Design the levels at which user scores will be aggregated. Each level has an arbitrary label and up to 1000 group names. Example groups for a report of Australian schools might include State, Region, School and Class. In this example, different schools have different conventions for naming each class; remember, all group names are just arbitrary strings:

Group label: State Region School Class
Group names: Queensland North
Central
South
West
Cairns State High School
Cooktown State School
Lockhart State School
...
9-Gregory
9-Leighton
9-Willoughby
...
New South Wales North
Central
South
West
Fort Street College
Oxford College
St Andrew’s Cathedral High
...
yr9_A
yr9_B
yr9_C
...
Victoria East
Central
West
Belmont High School
Melbourne Girls College
Williamstown High School
...
C612
C678
C690
...

Example groups for a report to analyse assessment scores by age and sex might be:

Group label: Age Sex
Group names: 16 Female
Male
Intersex
17 Female
Male
Intersex

Consider the following when designing your groups:

  • Every user must be allocated to exactly one group at every level in the hierarchy. For example, it must be possible to allocate each student to exactly one State, Region, School and Class for a given instance of an aggregate report. If a particular student transferred between two different schools, their score must be attributed to a single School group for the purposes of summarising their result.
    • The scores for all users in a group will be aggregated to create a summary row for that group.
    • It may make sense to create two or more group reports with different group hierarchies and a subset of the activities.
  • Customers will need the relevant data sources within their own systems to be able to associate users to the desired groups. Learnosity only stores the user_id provided with each session. We do not store any demographic information about a user session.
  • Refer to the limitations on the maximum size and number of groups.

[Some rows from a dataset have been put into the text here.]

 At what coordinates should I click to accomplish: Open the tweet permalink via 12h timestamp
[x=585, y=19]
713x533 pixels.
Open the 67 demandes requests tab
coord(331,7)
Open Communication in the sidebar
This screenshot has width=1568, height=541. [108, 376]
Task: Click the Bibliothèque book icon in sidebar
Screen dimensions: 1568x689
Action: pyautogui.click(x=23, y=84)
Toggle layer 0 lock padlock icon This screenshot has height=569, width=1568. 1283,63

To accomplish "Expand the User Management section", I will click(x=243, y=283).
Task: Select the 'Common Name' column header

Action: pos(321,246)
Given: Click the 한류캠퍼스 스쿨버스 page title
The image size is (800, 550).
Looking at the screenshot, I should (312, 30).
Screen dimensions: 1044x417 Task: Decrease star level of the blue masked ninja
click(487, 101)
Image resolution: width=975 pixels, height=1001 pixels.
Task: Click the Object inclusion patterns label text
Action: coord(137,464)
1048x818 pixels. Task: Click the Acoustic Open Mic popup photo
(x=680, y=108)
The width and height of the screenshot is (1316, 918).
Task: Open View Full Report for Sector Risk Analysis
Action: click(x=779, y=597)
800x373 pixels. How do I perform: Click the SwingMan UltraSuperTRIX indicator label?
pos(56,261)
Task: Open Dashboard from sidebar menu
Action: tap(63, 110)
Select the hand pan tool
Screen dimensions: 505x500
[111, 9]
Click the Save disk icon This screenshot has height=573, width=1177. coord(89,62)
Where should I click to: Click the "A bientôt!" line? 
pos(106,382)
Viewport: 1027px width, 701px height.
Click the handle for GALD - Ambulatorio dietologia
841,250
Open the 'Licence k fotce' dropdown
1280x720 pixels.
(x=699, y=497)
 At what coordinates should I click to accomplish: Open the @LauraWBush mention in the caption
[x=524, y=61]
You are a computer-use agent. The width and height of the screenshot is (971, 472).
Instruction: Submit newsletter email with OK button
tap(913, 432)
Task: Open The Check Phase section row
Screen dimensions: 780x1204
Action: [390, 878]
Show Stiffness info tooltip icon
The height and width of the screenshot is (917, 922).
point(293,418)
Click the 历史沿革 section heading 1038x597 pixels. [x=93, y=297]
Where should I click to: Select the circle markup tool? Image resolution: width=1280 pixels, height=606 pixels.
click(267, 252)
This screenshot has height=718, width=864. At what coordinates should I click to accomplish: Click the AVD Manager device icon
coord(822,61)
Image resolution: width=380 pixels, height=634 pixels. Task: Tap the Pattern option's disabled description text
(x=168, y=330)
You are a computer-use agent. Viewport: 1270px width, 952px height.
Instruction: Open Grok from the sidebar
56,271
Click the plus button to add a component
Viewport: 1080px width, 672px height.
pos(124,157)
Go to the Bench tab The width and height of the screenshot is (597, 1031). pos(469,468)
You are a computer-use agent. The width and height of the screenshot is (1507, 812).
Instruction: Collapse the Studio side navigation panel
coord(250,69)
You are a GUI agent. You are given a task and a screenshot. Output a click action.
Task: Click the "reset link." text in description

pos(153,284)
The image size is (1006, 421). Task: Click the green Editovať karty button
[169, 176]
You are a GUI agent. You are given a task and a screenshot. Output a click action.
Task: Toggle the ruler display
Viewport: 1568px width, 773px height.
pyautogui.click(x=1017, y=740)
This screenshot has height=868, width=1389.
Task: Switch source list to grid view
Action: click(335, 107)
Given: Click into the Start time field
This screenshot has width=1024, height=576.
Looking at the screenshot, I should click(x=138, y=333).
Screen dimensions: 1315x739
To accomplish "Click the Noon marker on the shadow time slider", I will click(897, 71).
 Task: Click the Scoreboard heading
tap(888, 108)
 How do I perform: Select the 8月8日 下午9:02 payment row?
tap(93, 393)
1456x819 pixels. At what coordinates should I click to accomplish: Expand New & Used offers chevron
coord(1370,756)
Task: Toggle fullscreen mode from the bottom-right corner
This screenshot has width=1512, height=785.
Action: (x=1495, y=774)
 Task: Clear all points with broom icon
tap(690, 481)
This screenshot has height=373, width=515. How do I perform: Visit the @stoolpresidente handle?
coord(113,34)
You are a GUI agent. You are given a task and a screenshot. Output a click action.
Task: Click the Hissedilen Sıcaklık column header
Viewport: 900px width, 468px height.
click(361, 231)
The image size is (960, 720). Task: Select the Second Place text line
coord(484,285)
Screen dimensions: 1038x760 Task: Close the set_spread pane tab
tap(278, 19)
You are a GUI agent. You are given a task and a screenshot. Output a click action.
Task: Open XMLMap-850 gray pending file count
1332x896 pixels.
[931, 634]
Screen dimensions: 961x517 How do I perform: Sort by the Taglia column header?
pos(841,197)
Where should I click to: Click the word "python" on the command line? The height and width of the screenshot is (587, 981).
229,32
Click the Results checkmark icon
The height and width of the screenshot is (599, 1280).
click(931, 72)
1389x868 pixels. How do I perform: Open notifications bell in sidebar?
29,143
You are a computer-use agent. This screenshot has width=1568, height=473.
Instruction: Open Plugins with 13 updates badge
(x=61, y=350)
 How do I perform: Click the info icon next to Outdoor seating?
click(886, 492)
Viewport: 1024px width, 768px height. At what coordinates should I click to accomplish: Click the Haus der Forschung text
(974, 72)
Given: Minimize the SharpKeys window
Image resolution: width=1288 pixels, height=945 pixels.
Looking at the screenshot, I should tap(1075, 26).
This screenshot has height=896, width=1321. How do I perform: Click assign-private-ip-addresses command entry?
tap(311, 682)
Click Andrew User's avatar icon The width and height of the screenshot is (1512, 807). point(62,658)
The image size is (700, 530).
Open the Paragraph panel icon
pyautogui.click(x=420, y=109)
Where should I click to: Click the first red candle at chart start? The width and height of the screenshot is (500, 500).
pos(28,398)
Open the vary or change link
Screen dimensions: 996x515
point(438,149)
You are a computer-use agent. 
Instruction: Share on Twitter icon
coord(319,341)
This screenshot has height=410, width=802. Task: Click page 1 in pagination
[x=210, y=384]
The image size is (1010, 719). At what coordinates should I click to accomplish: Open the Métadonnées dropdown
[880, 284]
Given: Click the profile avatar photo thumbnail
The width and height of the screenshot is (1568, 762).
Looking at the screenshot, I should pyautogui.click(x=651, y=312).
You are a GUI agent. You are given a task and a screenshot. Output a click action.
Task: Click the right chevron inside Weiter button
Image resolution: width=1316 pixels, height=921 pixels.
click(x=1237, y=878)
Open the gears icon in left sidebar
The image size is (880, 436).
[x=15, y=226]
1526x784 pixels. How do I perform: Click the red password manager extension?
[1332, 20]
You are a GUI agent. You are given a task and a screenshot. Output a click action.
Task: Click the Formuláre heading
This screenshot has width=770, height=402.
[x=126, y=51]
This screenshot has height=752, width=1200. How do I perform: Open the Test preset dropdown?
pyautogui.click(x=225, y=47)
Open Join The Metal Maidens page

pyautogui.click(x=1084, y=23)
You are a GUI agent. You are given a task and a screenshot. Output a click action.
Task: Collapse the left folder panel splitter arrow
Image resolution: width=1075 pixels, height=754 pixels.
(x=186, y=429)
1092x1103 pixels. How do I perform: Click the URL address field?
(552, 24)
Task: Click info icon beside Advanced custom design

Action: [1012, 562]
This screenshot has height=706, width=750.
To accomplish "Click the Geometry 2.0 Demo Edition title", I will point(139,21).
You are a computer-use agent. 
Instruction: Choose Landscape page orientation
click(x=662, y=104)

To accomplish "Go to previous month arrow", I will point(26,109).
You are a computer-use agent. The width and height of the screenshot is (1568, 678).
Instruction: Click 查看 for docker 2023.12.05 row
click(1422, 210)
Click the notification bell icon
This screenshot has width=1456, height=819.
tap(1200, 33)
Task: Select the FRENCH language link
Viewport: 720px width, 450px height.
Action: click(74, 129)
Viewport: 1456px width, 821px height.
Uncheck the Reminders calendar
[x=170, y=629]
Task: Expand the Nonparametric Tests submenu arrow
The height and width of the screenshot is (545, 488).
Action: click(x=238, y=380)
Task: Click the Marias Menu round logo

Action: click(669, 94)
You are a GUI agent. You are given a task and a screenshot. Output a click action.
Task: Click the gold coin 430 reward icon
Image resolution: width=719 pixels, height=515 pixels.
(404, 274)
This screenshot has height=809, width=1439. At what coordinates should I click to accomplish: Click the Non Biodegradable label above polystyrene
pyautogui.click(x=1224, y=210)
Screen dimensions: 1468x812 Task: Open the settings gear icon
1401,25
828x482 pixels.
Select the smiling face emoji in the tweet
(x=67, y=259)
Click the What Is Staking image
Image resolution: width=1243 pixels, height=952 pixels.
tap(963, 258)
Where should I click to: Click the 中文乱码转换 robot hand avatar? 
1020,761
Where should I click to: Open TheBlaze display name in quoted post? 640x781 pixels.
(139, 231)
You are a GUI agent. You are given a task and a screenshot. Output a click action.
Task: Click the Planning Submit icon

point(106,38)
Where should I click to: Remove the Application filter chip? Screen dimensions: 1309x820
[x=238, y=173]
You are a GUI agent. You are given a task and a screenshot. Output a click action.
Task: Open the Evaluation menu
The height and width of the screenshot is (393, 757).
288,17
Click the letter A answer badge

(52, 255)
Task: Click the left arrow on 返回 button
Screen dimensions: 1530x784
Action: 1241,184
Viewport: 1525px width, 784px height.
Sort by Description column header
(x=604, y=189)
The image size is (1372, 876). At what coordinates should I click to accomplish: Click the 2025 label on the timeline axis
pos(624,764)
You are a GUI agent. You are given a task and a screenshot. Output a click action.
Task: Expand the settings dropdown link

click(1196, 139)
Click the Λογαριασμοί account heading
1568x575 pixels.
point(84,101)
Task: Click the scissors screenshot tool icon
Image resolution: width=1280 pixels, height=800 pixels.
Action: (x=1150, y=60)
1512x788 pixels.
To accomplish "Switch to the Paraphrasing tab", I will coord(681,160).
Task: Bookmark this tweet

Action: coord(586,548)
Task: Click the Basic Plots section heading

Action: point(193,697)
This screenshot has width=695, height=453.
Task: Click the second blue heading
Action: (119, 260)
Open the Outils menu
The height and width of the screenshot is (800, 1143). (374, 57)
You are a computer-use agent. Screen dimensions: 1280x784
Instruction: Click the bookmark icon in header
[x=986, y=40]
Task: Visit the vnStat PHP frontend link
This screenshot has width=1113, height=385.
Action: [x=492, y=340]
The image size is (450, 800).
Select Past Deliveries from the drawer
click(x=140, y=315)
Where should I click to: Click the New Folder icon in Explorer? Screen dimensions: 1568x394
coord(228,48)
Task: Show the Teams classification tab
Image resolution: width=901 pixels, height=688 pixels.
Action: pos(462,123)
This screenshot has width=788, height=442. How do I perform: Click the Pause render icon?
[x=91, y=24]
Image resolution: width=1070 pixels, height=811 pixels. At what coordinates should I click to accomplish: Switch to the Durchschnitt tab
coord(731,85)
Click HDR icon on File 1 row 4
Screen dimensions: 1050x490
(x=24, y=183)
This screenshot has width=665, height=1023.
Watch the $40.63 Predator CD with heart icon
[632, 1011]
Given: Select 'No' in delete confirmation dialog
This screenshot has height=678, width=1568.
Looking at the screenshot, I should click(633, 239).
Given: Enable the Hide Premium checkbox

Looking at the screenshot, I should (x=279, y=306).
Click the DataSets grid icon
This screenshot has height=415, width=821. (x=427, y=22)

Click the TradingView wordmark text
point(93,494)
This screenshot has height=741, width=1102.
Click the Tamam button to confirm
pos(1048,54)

The scores for each group of users will be aggregated to calculate and display statistics about that group. For example, the report can display the average, median and 75th percentile score for each group of users, as well as many other statistics. If all the lowest level groups of the hierarchy contain <= 1000 users, raw scores can also be displayed for those users.

Refer to the list of available fields for groups and user level data.